The
Graduate Aptitude Test in Engineering (GATE) is an all India
examination conducted jointly by the Indian Institute of Science and
seven IIT's (IIT Bombay, IIT Guwahati, IIT Kanpur, IIT Kharagpur, IIT
Delhi, IIT Madras and IIT Roorkee) on behalf of the National
Coordination Board – GATE, Department of Higher Education, Ministry of
Human Resource Development (MHRD), Government of India. The GATE Score
of a candidate reflects the relative performance level of a candidate.
The score is used for admissions to various post-graduate programmes
(e.g. M.E., M.Tech, direct Ph.D.) in Indian higher education institutes
with financial assistance provided by MHRD and other Government
agencies.
Gate Syllabus for Computer Science and Information Technology (CS)
This
post is regarding the Syllabus for Computer Science and Information
Technology (CS) for the year 2014. The 2014 syllabus is mainly divided into Engineering
Mathematics, Computer Science and Information Technology. Below given is
the detailed syllabus
Engineering Mathematics
Mathematical Logic: Propositional Logic; First Order Logic.
Probability:
Conditional Probability; Mean, Median, Mode and Standard Deviation;
Random Variables; Distributions; uniform, normal, exponential, Poisson,
Binomial.
Set Theory & Algebra: Sets; Relations; Functions; Groups; Partial Orders; Lattice; Boolean Algebra.
Combinatory: Permutations; Combinations; Counting; Summation; generating functions; recurrence relations; asymptotics.
Graph
Theory: Connectivity; spanning trees; Cut vertices & edges;
covering; matching; independent sets; Colouring; Planarity; Isomorphism.
Linear Algebra: Algebra of matrices, determinants, systems of linear
equations, Eigen values and Eigen vectors.
Numerical
Methods: LU decomposition for systems of linear equations; numerical
solutions of non-linear algebraic equations by Secant, Bisection and
Newton-Raphson Methods; Numerical integration by trapezoidal and
Simpson’s rules.
Calculus:
Limit, Continuity & differentiability, Mean value Theorems,
Theorems of integral calculus, evaluation of definite & improper
integrals, Partial derivatives, Total derivatives, maxima & minima.

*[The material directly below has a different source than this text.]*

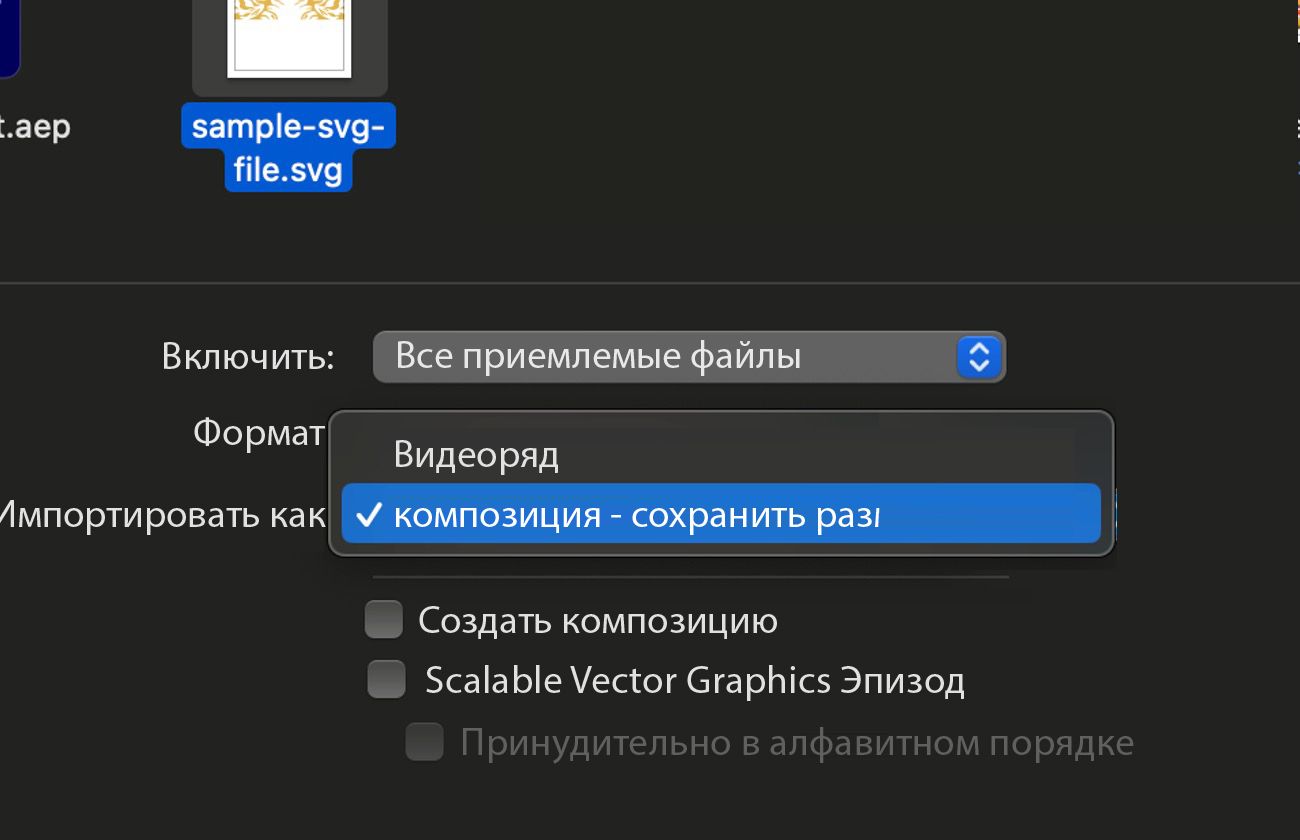Click the up-down chevron on the Включить dropdown

(x=982, y=357)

Computer Science and Information Technology
Digital
Logic: Logic functions, Minimization, Design and synthesis of
combinational and sequential circuits; Number representation and
computer arithmetic (fixed and floating point).
Computer
Organization and Architecture: Machine instructions and addressing
modes, ALU and data-path, CPU control design, Memory interface, I/O
interface (Interrupt and DMA mode), Instruction pipelining, Cache and
main memory, Secondary storage.
Programming
and Data Structures: Programming in C; Functions, Recursion, Parameter
passing, Scope, Binding; Abstract data types, Arrays, Stacks, Queues,
Linked Lists, Trees, Binary search trees, Binary heaps.
Algorithms:
Analysis, Asymptotic notation, Notions of space and time complexity,
Worst and average case analysis; Design: Greedy approach, Dynamic
programming, Divide-and-conquer; Tree and graph traversals, Connected
components, Spanning trees, Shortest paths; Hashing, Sorting, Searching.

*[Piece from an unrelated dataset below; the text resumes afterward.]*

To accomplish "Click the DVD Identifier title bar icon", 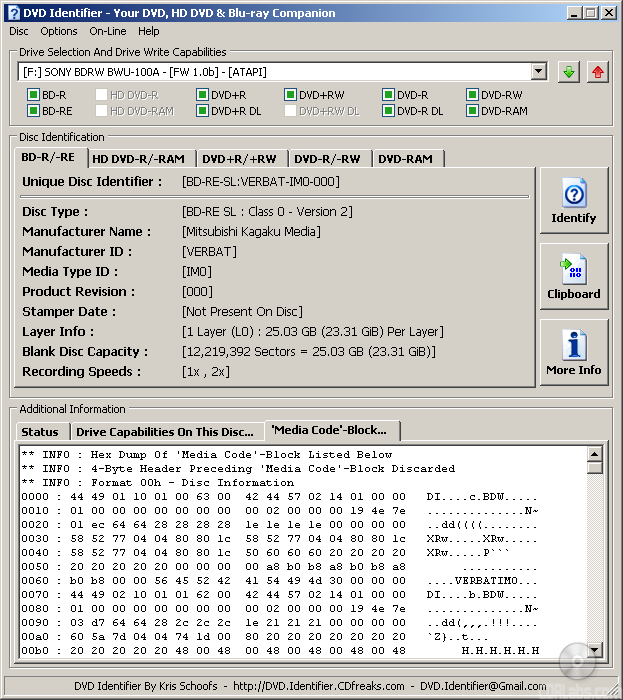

Asymptotic analysis (best, worst, average cases) of time and space,
upper and lower bounds, Basic concepts of complexity classes – P, NP,
NP-hard, NP-complete.
Theory
of Computation: Regular languages and finite automata, Context free
languages and Push-down automata, Recursively enumerable sets and Turing
machines, Undecidability.
Compiler
Design: Lexical analysis, Parsing, Syntax directed translation, Runtime
environments, Intermediate and target code generation, Basics of code
optimization.
Operating
System: Processes, Threads, Inter-process communication, Concurrency,
Synchronization, Deadlock, CPU scheduling, Memory management and virtual
memory, File systems, I/O systems, Protection and security.
Databases:
ER-model, Relational model (relational algebra, tuple calculus),
Database design (integrity constraints, normal forms), Query languages
(SQL), File structures (sequential files, indexing, B and B+ trees),
Transactions and concurrency control.
Information
Systems and Software Engineering: information gathering, requirement
and feasibility analysis, data flow diagrams, process specifications,
input/output design, process life cycle, planning and managing the
project, design, coding, testing, implementation, maintenance.
Computer
Networks: ISO/OSI stack, LAN technologies (Ethernet, Token ring), Flow
and error control techniques, Routing algorithms, Congestion control,
TCP/UDP and sockets, IP(v4), Application layer protocols (icmp, dns,
smtp, pop, ftp, http); Basic concepts of hubs, switches, gateways, and
routers. Network security – basic concepts of public key and private key
cryptography, digital signature, firewalls.
Web technologies: HTML, XML, basic concepts of client-server computing.